Curitiba - "Uma tragédia como essa não acontece todos os dias, não é corriqueira. As pessoas precisam entender que isso foi uma fatalidade." A afirmação é do empresário Fábio Aguayo, presidente da Associação Brasileira de Bares e Casas Noturnas no Paraná. Ele adiantou para a FOLHA que hoje irá se reunir com a Assembleia Legislativa (AL) do Paraná e o governo do Estado para pedir uma padronização das normas em todos os municípios. "No Brasil, além de faltar contingente para fiscalizar, não existe uma normatização nacional das regras. Cada cidade faz de um jeito", reclama Aguayo, defendendo a intensificação do controle, desde que os fiscais "não humilhem os empresários".
O dirigente da Abrabar questiona se existe no País quem esteja preparado para uma tragédia das proporções de Santa Maria. "Se acontecesse algo parecido numa igreja, num teatro ou em um estádio de futebol, eles estariam prontos? Não podemos admitir que só um segmento seja acionado. Falta capacitação e investimento do poder público, ninguém está preparado para lidar com grandes tumultos", afirma Aguayo.
Sobre o ocorrido na boate gaúcha, ele disse que "a ganância" pode ter piorado a situação. "Nesse ambiente, qualquer faísca de ar-condicionado ou curto-circuito causa pânico. É preciso ter a sensibilidade de abrir as portas da casa noturna para não fomentar uma tragédia", comenta. "A maioria dos bares e casas noturas segue as normas de segurança. O último desastre dessas proporções aconteceu em 1961, no Rio de Janeiro", lembra Aguayo, referindo-se ao incêndio no Gran Circus, quando mais de 500 pessoas morreram em Niterói, incluindo os artistas que trabalhavam no local. (J.L.Jr.)

※

### Tarefa
Por favor, transcreva sem alterações o trecho do texto sobre casas noturnas que vai de "Sobre o ocorrido" até "no local. (J.L.Jr.)", incluindo essas palavras. Os dados não têm relação com o texto sobre casas noturnas.

Entradas de dados coletados
※

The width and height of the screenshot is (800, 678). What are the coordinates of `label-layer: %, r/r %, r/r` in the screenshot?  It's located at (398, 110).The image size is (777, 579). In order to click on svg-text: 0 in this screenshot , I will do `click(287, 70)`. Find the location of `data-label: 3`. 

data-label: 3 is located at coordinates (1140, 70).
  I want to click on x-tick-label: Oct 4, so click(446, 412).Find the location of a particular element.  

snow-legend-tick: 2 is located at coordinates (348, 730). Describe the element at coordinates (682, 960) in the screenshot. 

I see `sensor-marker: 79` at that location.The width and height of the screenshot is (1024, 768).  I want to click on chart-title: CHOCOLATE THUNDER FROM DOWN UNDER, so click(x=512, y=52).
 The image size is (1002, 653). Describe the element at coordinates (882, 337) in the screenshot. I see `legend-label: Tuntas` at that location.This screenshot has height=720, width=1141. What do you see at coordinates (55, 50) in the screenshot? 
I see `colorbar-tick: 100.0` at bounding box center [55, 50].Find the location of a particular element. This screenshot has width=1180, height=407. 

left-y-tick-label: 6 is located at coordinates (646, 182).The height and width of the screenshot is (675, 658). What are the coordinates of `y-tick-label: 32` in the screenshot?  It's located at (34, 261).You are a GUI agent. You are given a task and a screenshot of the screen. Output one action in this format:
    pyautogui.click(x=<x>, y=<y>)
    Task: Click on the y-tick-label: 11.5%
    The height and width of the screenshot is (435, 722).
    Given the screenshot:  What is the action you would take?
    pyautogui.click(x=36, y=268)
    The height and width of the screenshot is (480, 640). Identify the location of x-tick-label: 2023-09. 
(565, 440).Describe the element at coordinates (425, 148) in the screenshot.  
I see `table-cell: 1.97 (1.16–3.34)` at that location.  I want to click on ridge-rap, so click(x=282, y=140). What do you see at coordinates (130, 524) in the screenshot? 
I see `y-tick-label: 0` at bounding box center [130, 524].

※

### Resultado
Sobre o ocorrido na boate gaúcha, ele disse que "a ganância" pode ter piorado a situação. "Nesse ambiente, qualquer faísca de ar-condicionado ou curto-circuito causa pânico. É preciso ter a sensibilidade de abrir as portas da casa noturna para não fomentar uma tragédia", comenta. "A maioria dos bares e casas noturas segue as normas de segurança. O último desastre dessas proporções aconteceu em 1961, no Rio de Janeiro", lembra Aguayo, referindo-se ao incêndio no Gran Circus, quando mais de 500 pessoas morreram em Niterói, incluindo os artistas que trabalhavam no local. (J.L.Jr.)